As he walked out of the park after spotting the bird, a woman passed with her two children.
“Did you see it?” the woman asked. He told her he did, and offered to show her the photo on his camera.
“Oh, my gosh,” she said. “So cool.”
Further down the path, dozens of birders lined up along the canal, looking up at brush and trees on the hillside across from them. The bird, which generally forages in shrubby areas and overgrown fields, stayed low and hidden between rocks and grass.
But Morris was holding out hope that she’d catch a glimpse.
“I live for this,” she said. “I wish I’d brought my kids out here today.”
She saw her first painted bunting years ago in Florida, on vacation with her family. They had driven an hour and a half to see the bird from afar, but it was a bucket-list item, “a bona fide lifer,” as she and many other birders called it.
“They look like a splash of tempera paints splashed all over a canvas,” she said.
But that was in its natural habitat. She never could have imagined the chance to see one here, so close to her home. “In the winter, are you kidding?” she said.
It was a moment she needed now more than ever. She had spent the holidays grieving the death of her father, who in Wisconsin died of covid-19, the illness that can be caused by the novel coronavirus. She had wept watching the ball drop on New Year’s Eve, listening to a performance of Pentatonix on TV at home with her children.

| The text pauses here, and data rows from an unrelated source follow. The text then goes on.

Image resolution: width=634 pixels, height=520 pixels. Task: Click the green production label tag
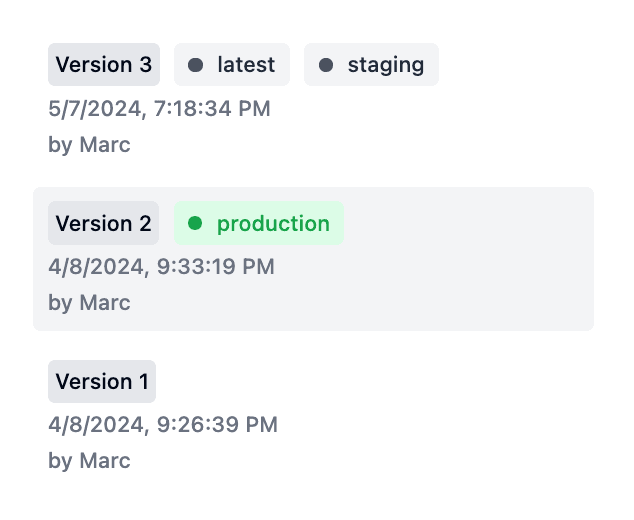pyautogui.click(x=259, y=223)
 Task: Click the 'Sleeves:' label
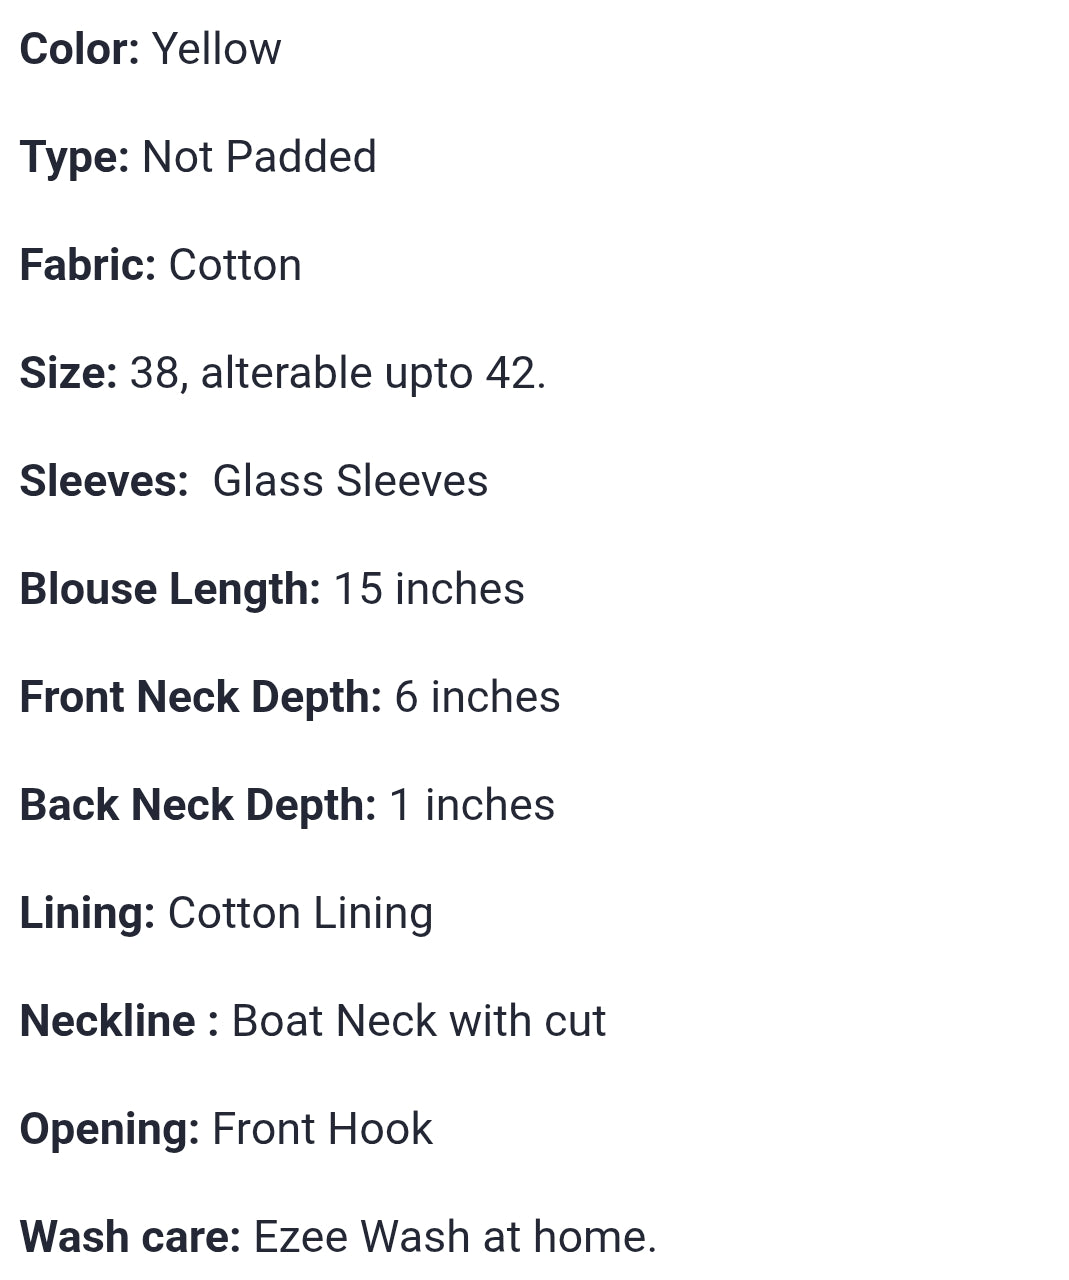104,481
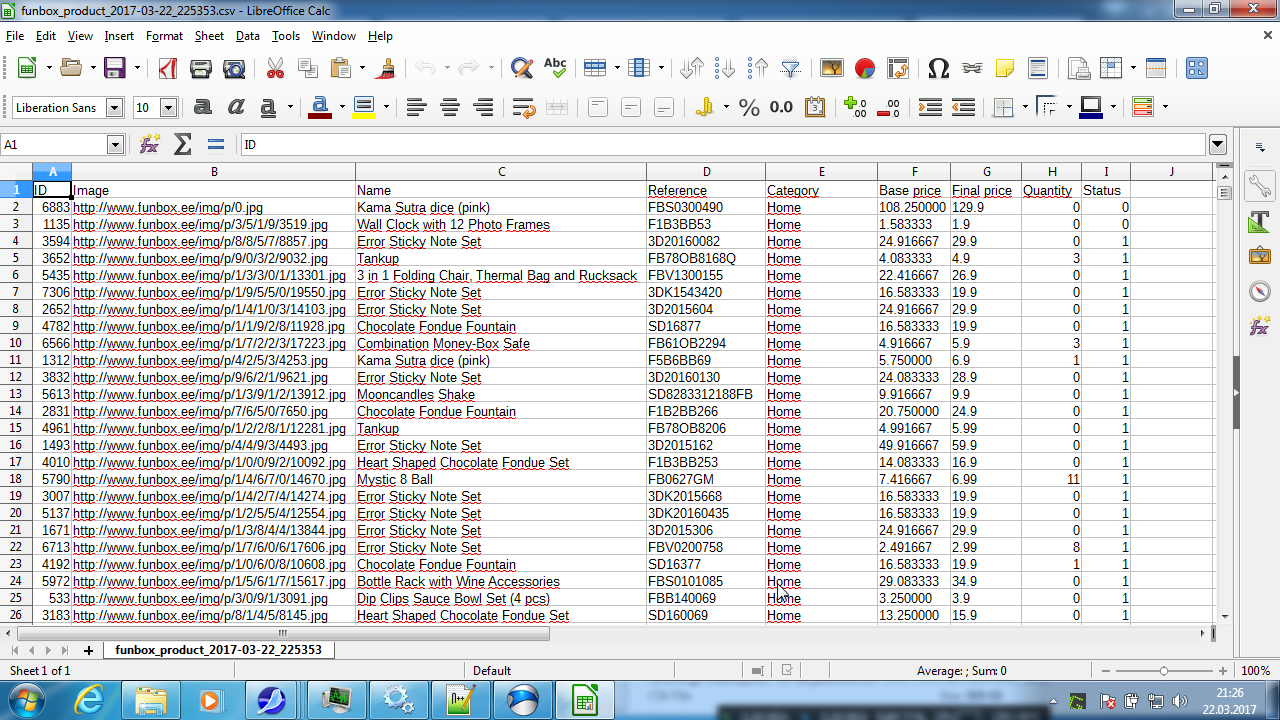Click the add sheet plus button

[88, 650]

This brief and unexpected flash of beauty, after a time of so much sorrow, “It’s just magical,” she said. “It’s a magical way to start the new year.”
A few feet away, Vickie Kwong and her husband, Benson Kwong, had arrived at the park from their home in Rockville, Md., for the second day in a row. Saturday’s crowds were so large that it was nearly impossible to park, Vickie Kwong said. But the couple returned, hoping to see the bird they had heard so much about on social media.
Vickie Kwong has watched birds for years, in Central and South America, Florida and Europe. But it was not until the pandemic that she started searching for birds in her own neighborhood. “This has been what’s keeping me sane,” she said.
In the past several months, Benson Kwong, 61, has also become invested – describing it to their children as their own version of the “Pokémon Go” video game. The couple looks at eBird every day, and they often drive for hours in hopes of spotting a new bird. They even made a book with their photos.
“We go bird crazy,” Vickie Kwong said.
To see the painted bunting, here, just minutes away from her home? Vickie Kwong’s eyes lit up at the thought. She clapped her hands together in excitement.
“That would make my year,” she said.